◆ **PROMPT**: Format the lines from the line with "Task: Expand 更多 period options" to the line with "Action: tap(413, 32)" as a two-column CSV with the headers instruction and answer, one row per text-and-answer pair. Put each value in a single quoted field and replace any line breaks with spaces.

◆ **DATA LISTING**:
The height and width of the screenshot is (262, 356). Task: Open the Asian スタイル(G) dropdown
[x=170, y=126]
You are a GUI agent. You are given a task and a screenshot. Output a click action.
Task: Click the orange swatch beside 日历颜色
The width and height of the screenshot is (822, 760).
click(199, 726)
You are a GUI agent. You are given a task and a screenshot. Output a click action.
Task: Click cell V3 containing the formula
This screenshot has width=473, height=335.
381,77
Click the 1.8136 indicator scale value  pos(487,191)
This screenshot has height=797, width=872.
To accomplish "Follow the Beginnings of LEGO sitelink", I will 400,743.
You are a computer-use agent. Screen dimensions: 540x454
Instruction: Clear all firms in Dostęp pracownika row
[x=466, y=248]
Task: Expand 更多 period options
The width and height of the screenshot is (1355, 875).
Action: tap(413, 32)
--
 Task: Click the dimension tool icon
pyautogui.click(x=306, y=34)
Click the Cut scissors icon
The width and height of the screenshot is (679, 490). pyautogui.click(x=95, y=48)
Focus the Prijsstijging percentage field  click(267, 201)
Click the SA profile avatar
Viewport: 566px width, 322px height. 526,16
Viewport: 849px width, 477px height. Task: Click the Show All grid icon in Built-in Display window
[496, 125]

◆ **ANSWER TO THE EXERCISE**:
instruction,answer
"Task: Expand 更多 period options The width and height of the screenshot is (1355, 875).","Action: tap(413, 32)"